Clayton suggests the government is likely to exaggerate the effect of people searching for child pornography, and will position itself as being tough on online child abuse by introducing filtering.
But doing so runs a risk of making the problem worse if a clever pedophile reverse engineers the CleanFeed system.
"I published a paper on how the CleanFeed system works and how a clever person ... could use software to fire off thousands of potential Web addresses at the system, then see if any had been routed back through a proxy server, which is how the system operates for sites on the list," Clayton says.
"They'd then effectively get the official list of where the really hard core stuff is. It's not difficult to do. I did it but I obviously haven't looked at the sites because that would be illegal," he says.
BT's director of portfolio infrastructure, Mike Galvin, says Clayton did not get round CleanFeed.
"It took him six months and he couldn't crack the system, and he's a Cambridge professor of computing," he argues. "Some people may complain about the effectiveness and the cost but it's either the taxpayer, through the government or the subscriber, through their ISP, that will pay for this protection -- and we think the latter option is fairest."
A Home Office spokesman confirmed that the government expects ISPs to bear the cost of Web filtering, and that it believes the technology will protect against accidental exposure and help to curtail committed pedophiles. At the same time, UK law enforcement agencies are establishing links with forces around the world to help tackle the problem of sites not based in the UK.
The fact that sites are hosted abroad should reassure those who doubt the effectiveness of Web filters, says the IWF's communications coordinator, Sarah Robertson.
"Before the IWF [set up in 1996], 18 percent of child-abuse pictures accessed in the UK were stored in the UK," she points out. "Today it's only 0.4 percent, thanks to our work in getting these sites shut down. Techie people say, `why bother with filtering,' but our success speaks for itself."
Industry experts are largely agreed that international cooperation between police forces and heavier sentences for those caught with the material is the only solution. But that doesn't seem to be happening.
Mark Taylor, a consultant with computer forensics company Ibas, believes the UK has missed a huge opportunity. As a former detective at the High Tech Crime Unit of London's Metropolitan Police Force, he knows from experience that not only is Web filtering ineffective and irrelevant, but that usually when offenders are caught they are not prosecuted or, in his opinion, not given sentences that act as a deterrent.
Taylor worked on Operation Ore, the UK's largest investigation of pedophiles, which began in 2002.
"It was an amazing, rare opportunity for the UK," says Taylor.
"Pedophiles collect pictures by swapping them, there's not normally money involved. That's why it was so rare for us with Operation Ore to have a money trail and 7,000 suspects, 1,200 of whom have since been convicted. [But] the sentences were really low. The maximum was four years, but most were getting around six to 18 months," he says.
"At Ibas, I'm still investigating suspects' computers because there's been such a backlog of cases. The chances of them still having the same computer four years on are minimal. I know my former colleagues who are still in the police are distraught. It was a huge opportunity to crack down that wasn't fully taken advantage of," he says.
It's not clear that Web filtering could have made any difference in the Costi case, which involved chatrooms. Does that indicate that pedophiles pose a greater risk in interactive chatrooms than through Web access?
A Home Office spokesman said that "blocking Web sites is an important initiative, but it is only one element of our work to make the Internet safer for children."
::::
**Instructions to follow:** Rewrite the stretch of the Web filtering article from "The fact that" through "coordinator, Sarah Robertson.", changing "abroad" to "overseas".

Collected data entries:
::::
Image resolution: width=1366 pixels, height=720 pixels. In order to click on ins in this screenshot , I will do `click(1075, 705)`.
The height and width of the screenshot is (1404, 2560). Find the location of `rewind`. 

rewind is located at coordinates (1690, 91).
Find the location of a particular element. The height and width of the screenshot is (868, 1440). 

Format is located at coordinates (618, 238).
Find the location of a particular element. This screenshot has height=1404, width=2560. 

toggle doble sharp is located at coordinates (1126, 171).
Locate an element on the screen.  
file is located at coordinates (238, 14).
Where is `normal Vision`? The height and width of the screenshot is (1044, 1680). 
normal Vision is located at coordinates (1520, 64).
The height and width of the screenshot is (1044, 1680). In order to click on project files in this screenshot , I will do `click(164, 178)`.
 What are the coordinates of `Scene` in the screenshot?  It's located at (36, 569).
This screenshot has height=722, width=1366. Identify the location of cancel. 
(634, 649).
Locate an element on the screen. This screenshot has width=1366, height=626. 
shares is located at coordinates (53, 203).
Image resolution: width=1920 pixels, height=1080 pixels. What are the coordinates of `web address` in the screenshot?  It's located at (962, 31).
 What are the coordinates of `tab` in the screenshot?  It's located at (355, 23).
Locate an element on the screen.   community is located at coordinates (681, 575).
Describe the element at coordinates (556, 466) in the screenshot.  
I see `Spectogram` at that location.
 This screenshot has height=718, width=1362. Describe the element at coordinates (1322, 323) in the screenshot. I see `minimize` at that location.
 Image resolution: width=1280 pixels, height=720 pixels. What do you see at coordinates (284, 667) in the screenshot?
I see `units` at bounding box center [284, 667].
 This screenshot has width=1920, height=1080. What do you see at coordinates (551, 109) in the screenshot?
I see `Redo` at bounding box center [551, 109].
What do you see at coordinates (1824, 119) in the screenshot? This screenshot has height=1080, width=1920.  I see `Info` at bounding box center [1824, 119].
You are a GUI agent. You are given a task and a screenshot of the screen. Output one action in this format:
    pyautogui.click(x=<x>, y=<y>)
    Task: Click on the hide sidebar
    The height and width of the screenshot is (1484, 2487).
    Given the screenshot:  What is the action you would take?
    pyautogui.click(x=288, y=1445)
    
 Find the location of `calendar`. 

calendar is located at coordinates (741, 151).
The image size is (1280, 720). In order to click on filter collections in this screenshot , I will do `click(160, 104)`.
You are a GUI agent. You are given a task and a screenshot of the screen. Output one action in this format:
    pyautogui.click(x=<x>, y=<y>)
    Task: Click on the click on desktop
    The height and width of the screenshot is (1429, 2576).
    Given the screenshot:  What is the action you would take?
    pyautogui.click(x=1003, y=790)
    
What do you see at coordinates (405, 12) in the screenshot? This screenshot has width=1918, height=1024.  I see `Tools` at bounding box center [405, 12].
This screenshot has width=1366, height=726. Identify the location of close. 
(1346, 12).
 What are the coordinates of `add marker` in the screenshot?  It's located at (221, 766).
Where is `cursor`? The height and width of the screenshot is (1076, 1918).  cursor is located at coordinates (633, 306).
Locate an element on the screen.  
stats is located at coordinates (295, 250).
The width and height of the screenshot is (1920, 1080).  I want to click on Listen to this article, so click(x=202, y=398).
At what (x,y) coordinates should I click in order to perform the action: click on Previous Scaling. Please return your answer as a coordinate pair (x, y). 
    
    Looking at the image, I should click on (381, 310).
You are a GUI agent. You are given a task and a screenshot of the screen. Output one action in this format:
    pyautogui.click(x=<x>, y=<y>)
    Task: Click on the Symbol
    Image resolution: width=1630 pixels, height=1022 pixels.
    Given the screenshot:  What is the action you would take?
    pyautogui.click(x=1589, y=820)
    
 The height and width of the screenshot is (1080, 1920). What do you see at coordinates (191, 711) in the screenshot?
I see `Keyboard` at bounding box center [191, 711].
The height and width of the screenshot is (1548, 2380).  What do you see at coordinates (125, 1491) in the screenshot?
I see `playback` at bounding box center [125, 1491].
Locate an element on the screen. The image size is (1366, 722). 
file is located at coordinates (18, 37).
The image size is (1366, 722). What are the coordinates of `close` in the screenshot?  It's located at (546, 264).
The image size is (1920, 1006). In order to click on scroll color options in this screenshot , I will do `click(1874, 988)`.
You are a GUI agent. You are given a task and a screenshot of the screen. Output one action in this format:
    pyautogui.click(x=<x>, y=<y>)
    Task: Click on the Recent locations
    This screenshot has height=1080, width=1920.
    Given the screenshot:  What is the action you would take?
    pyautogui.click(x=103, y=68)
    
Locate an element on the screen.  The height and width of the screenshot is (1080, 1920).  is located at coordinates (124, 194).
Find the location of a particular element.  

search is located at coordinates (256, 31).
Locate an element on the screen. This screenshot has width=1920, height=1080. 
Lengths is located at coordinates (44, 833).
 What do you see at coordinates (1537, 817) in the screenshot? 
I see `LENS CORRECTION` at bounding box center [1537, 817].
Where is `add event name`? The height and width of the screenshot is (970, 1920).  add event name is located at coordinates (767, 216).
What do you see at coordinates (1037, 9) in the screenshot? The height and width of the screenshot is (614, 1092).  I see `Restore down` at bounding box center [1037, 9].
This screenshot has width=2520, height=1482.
::::
**Your response:**
The fact that sites are hosted overseas should reassure those who doubt the effectiveness of Web filters, says the IWF's communications coordinator, Sarah Robertson.